A major area for improvement is the provision of family planning services prior to release. In 1 study, most women incarcerated while pregnant had been incarcerated in the past, and about half conceived within 90 days of leaving jail.49 Other studies have shown that most incarcerated women are not planning to become pregnant and that they welcome a birth control method before they are released. Quiz Ref IDWhen birth control is offered free of charge in the prison, women are 15 times more likely to start a method than if it is offered for free in the community.50 We have found that women welcome family planning counseling and services prior to release.50 - 51 At a minimum, women are given referral information for community-based Title X services (US federally funded services for reproductive health targeting poor and underserved populations) so that they may start or continue contraceptive practices. Women may also prefer longer-acting contraceptive methods, which generally require less effort in a chaotic environment. Women who are uncertain about family planning are encouraged to discuss the issue with their partners, family, and friends. When a woman desires contraception, in general only reversible contraceptive methods are initiated during incarceration because of a history of forced sterilization of prisoners and real or perceived coercion of sterilization may exist.52 - 53

Since being granted parole, Ms A has done well. An intrauterine device placed during the postpartum visit now provides long-term reversible contraception. Furthermore, Ms A, no longer taking methadone, remains actively engaged in inpatient substance abuse treatment while caring onsite for her newborn. Ms A's 2 other children continue to be raised by family members. It is Ms A's hope and intention that she raise her infant daughter. Ms A continues to be tobacco-free and is trying to remain active. Our recommendation is that Ms A continue to engage in the substance abuse treatment program and that she use all of the support services available to her.

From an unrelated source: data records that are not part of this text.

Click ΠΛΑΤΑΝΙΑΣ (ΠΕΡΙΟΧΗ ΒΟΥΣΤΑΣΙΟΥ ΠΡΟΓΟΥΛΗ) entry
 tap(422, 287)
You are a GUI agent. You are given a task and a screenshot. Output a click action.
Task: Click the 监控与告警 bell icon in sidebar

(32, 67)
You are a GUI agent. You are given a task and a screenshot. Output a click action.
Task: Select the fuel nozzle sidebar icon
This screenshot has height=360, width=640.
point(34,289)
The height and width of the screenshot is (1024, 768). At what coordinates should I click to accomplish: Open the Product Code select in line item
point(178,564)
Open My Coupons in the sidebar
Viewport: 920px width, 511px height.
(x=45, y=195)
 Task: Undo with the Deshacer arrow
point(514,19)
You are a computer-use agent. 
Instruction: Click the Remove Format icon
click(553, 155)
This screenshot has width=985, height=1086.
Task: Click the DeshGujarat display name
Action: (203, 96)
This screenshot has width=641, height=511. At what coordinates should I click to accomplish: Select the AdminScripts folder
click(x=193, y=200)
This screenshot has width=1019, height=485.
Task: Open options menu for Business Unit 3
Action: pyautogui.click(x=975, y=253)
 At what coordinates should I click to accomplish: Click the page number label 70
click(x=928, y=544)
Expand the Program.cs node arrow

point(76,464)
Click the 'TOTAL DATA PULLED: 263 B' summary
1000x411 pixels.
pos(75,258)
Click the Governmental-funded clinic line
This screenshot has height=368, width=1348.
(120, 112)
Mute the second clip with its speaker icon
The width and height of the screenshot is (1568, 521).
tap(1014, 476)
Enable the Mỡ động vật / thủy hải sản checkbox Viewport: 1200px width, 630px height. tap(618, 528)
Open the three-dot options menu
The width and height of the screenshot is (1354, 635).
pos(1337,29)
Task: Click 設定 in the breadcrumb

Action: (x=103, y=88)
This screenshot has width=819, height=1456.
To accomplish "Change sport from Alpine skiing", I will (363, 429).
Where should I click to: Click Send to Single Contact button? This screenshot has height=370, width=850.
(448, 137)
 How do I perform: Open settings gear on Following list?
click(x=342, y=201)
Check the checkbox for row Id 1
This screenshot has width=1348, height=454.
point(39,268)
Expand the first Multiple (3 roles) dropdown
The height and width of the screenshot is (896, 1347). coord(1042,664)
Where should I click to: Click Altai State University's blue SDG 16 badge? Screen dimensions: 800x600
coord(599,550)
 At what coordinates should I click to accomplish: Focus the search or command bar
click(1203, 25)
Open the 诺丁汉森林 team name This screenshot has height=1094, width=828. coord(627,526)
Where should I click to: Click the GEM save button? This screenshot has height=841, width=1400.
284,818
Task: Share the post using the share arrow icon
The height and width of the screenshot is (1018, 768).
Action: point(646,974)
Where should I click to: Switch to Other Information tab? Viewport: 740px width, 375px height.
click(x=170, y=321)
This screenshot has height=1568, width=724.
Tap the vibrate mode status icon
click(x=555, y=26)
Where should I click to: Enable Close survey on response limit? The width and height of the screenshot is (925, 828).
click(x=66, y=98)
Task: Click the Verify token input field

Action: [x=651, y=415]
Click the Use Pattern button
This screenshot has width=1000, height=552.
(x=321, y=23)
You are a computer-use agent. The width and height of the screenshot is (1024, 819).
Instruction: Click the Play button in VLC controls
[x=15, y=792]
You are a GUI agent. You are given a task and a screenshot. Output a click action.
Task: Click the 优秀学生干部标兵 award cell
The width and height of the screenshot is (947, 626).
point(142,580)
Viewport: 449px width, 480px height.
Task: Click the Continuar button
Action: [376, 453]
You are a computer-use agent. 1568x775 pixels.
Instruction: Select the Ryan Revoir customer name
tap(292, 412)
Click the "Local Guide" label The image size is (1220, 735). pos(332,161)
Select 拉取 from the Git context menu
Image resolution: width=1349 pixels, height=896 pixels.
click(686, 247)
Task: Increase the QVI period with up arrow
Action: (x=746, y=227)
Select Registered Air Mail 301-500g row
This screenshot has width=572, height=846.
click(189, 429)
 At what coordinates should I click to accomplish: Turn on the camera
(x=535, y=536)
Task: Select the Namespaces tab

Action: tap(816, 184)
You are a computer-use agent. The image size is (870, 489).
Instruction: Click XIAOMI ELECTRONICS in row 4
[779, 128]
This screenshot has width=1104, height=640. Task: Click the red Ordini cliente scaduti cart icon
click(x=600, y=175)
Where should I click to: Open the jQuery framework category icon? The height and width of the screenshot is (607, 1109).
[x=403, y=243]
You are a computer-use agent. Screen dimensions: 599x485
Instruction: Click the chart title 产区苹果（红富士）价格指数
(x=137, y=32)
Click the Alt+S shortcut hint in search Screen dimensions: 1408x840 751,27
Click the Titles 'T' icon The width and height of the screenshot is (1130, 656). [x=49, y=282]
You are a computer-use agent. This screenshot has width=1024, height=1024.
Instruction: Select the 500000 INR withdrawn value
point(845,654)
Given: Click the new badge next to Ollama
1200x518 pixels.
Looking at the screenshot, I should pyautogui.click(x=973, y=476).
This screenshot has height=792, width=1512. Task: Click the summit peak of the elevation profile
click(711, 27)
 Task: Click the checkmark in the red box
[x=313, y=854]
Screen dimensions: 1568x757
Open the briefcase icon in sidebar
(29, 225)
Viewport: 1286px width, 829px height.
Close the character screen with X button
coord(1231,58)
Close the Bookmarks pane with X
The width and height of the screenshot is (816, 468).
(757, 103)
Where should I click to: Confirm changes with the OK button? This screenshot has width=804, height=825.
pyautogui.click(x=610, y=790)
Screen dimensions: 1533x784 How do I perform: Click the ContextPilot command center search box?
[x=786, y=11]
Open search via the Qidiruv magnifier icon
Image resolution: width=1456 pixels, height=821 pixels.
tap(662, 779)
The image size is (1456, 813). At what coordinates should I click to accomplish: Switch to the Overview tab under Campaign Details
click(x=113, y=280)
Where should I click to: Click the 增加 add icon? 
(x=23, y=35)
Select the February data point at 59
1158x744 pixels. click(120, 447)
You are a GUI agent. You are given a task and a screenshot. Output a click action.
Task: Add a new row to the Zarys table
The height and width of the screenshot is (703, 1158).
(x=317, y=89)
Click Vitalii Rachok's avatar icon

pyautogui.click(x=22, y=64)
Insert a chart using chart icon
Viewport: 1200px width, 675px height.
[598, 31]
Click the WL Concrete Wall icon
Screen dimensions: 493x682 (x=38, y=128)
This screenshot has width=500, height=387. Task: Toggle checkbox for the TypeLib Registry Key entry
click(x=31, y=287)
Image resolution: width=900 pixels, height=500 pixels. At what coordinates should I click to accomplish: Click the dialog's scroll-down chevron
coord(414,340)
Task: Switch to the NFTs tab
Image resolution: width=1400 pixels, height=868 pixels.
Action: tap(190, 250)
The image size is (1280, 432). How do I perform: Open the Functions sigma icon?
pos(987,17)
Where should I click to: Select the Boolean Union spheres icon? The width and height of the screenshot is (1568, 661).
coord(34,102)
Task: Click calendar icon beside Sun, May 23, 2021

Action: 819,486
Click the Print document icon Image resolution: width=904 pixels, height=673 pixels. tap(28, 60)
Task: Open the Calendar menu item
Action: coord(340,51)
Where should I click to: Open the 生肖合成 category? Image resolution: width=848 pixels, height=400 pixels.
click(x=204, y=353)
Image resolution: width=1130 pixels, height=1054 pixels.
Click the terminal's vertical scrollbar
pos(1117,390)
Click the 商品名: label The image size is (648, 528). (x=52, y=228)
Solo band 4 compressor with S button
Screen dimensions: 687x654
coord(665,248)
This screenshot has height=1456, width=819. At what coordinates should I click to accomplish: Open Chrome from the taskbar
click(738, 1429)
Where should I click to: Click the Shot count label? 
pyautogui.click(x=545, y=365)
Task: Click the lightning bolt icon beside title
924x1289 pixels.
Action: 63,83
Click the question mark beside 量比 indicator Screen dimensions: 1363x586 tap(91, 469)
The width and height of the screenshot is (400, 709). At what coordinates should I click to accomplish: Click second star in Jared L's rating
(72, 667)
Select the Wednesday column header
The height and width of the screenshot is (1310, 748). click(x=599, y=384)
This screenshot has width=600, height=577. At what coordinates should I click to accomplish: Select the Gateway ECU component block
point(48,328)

QUESTION: What would you advise President Obama to do about incarcerated women?

DR ADASHI: What we obviously need is a major prison reform. The current state of affairs dates back to earlier administrations, great excitement about the war on drugs, much harsher sentencing guidelines, “3 strikes and you're out,” and a real desire on the part of politicians to appear tough on crimes. The fact is that is that we have done just that, albeit at great expense, especially in terms of human suffering. We have filled our prisons and jails to the gills. Mostly, I would recommend expanding prison diversion programs. Community drug treatment facilities reduce costs and provide an opportunity to keep families together. Ms A reported that once she found out she was pregnant, she tried to enter a community treatment program, only to be placed on a waiting list. Jail ended up being the substance abuse treatment facility for her; a very expensive route of treatment. We clearly need to build up the capacity of our community drug treatment programs.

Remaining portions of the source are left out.